■ Stated problem ■
Rewrite the data below with "textarea" switched to "text box" and everything else unchanged. Leave the pictures out.
== Exercise materials
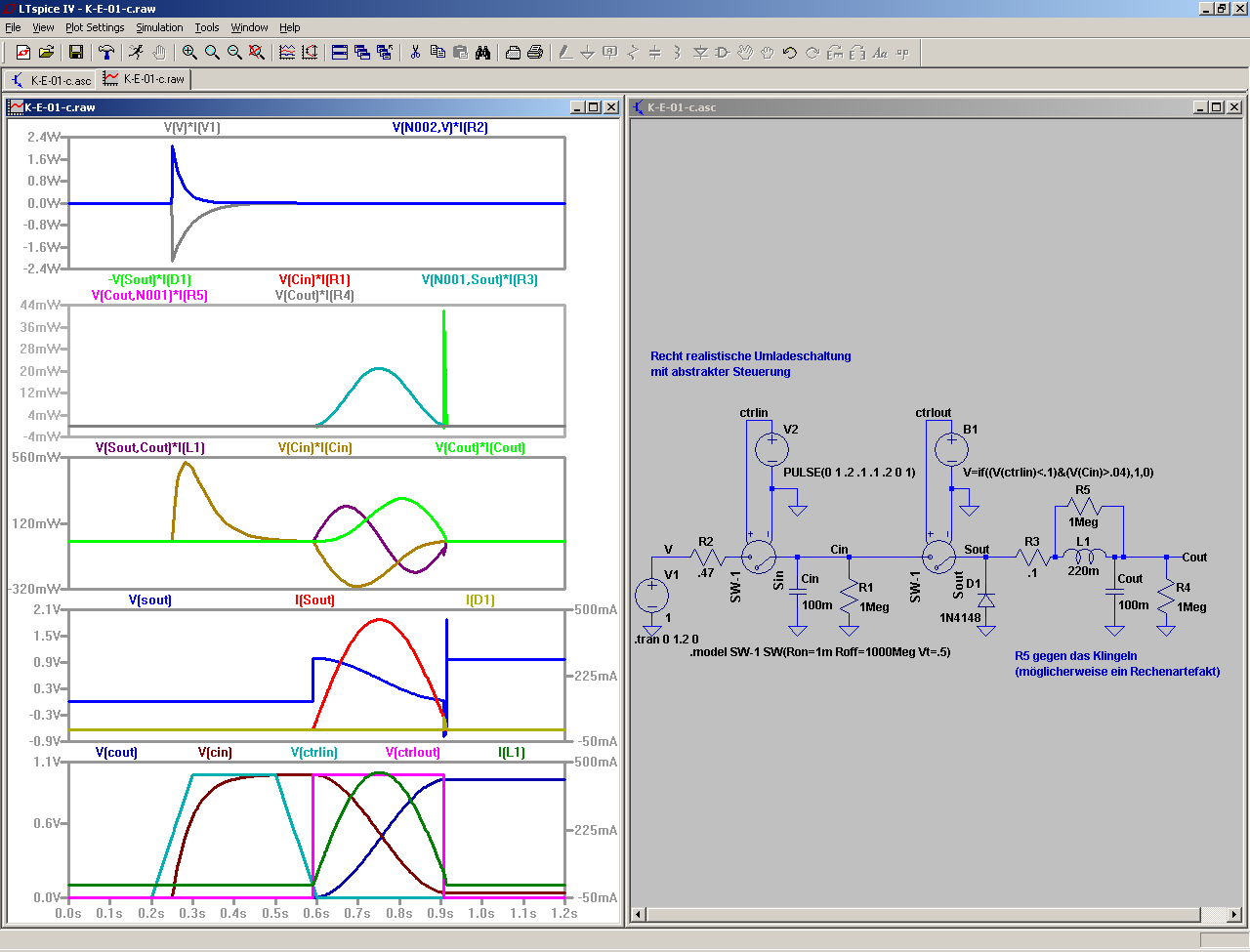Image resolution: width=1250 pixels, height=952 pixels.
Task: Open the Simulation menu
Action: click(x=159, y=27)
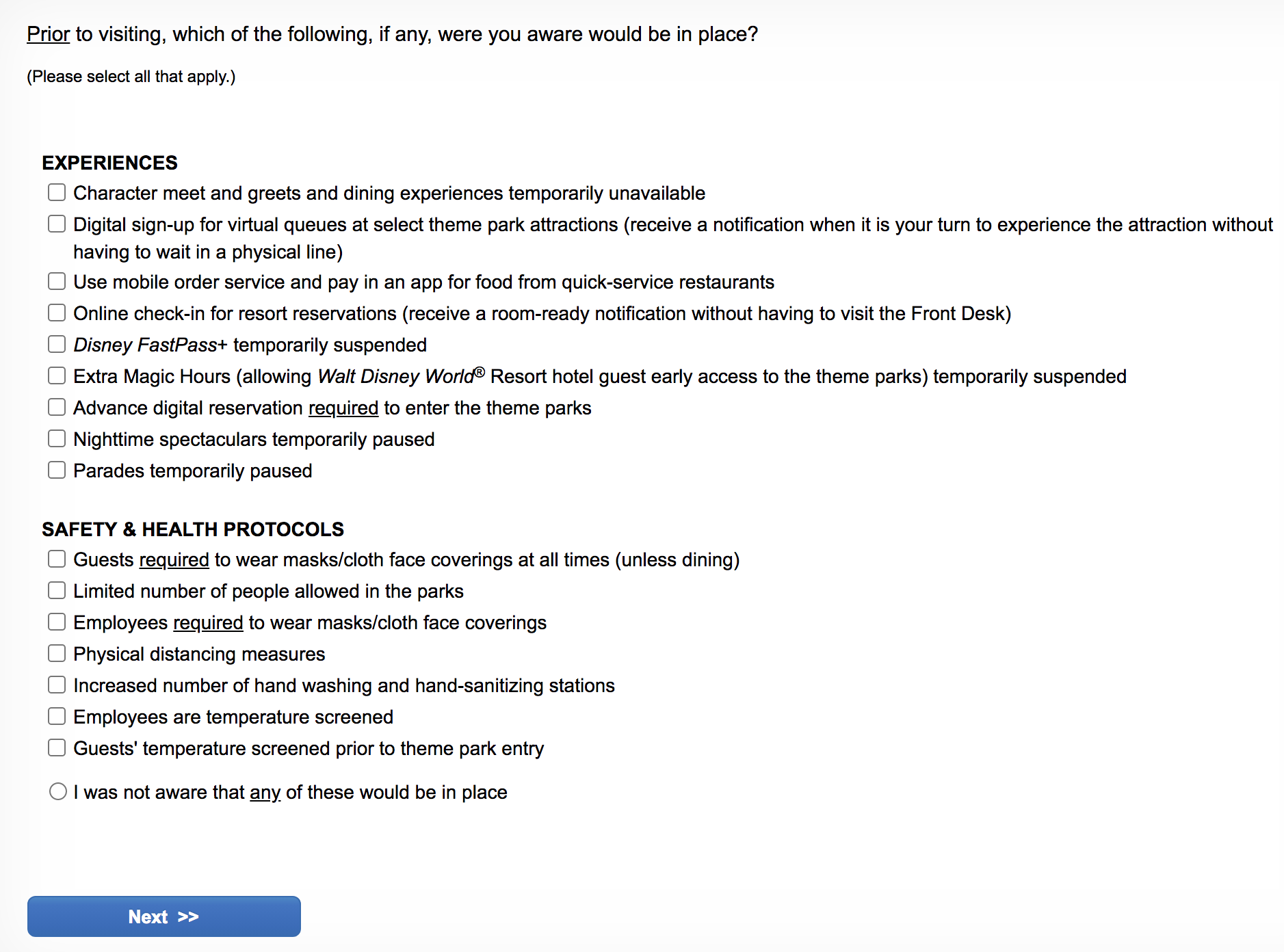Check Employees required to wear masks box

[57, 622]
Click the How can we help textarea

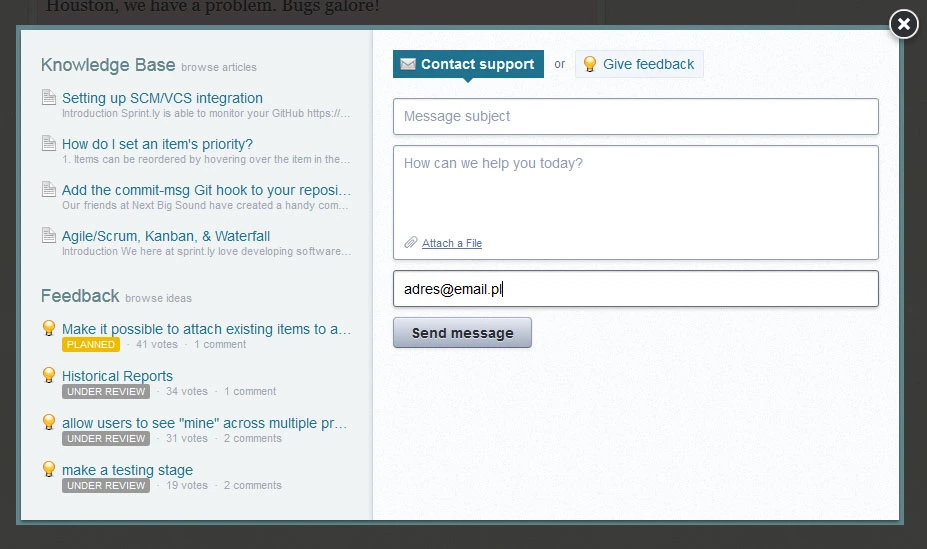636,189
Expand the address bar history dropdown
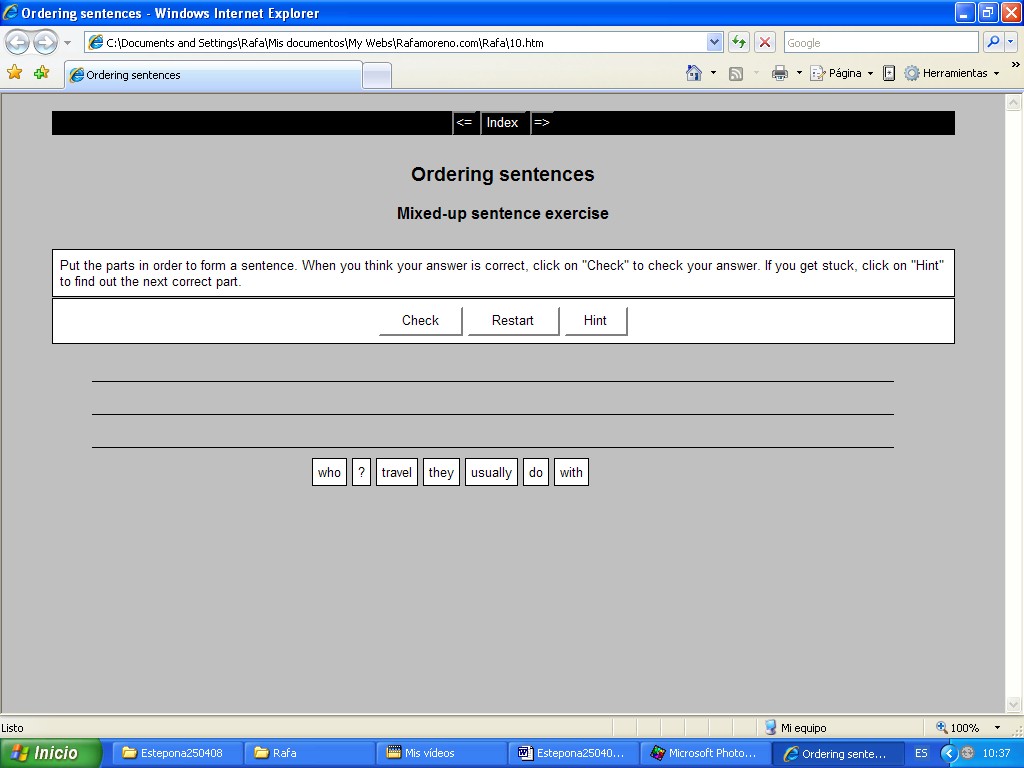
====
■ Solution to the problem ■
Image resolution: width=1250 pixels, height=952 pixels.
Task: Open the Simulation menu
Action: click(x=159, y=27)
Check Employees required to wear masks box

[57, 622]
Click the How can we help text box

636,189
Expand the address bar history dropdown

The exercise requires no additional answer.